- Problem:
Copy each line below that includes "agent".

- Records for the exercise:
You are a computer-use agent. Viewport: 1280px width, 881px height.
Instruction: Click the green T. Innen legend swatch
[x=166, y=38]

* * *

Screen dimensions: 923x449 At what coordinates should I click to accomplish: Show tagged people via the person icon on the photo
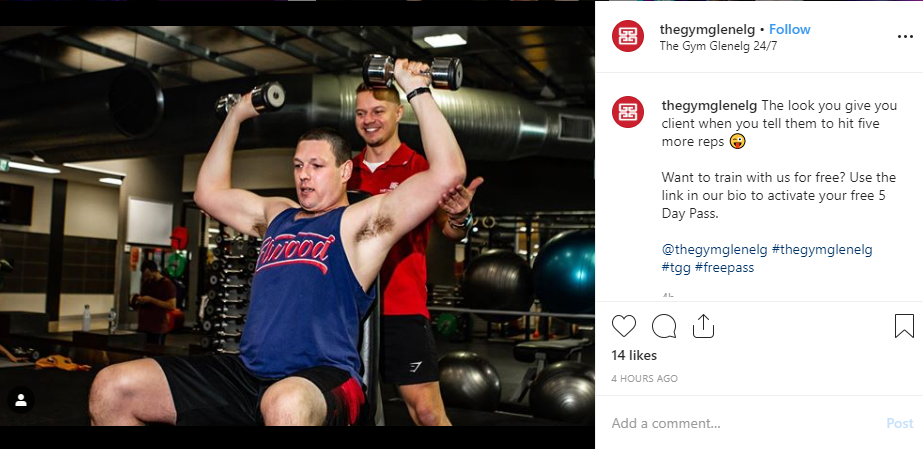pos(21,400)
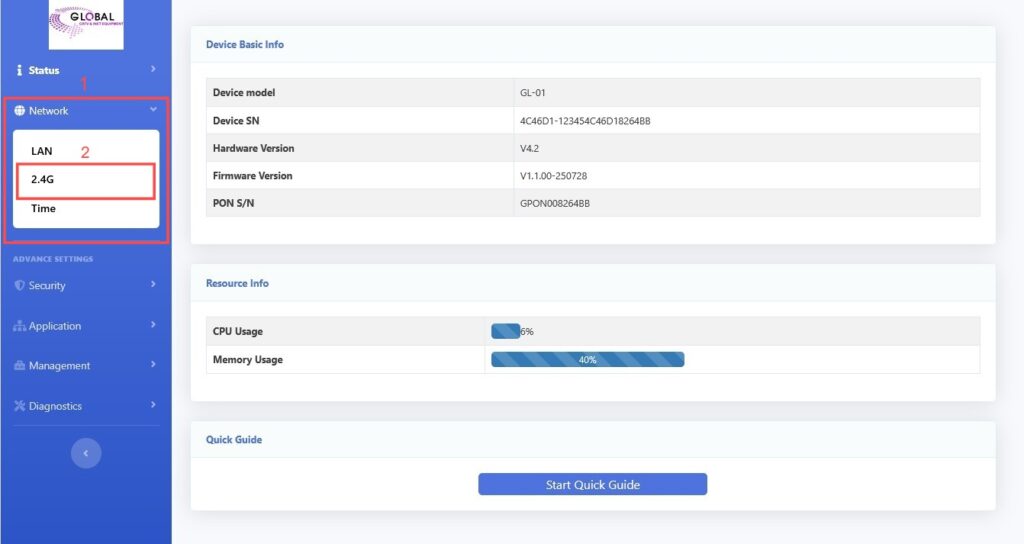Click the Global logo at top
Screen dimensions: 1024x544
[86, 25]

* * *

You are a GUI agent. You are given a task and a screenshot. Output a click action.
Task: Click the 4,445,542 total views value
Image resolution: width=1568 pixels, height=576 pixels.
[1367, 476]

- Written reply:
You are a computer-use agent. Viewport: 1280px width, 881px height.
You are a GUI agent. You are given a task and a screenshot. Output a click action.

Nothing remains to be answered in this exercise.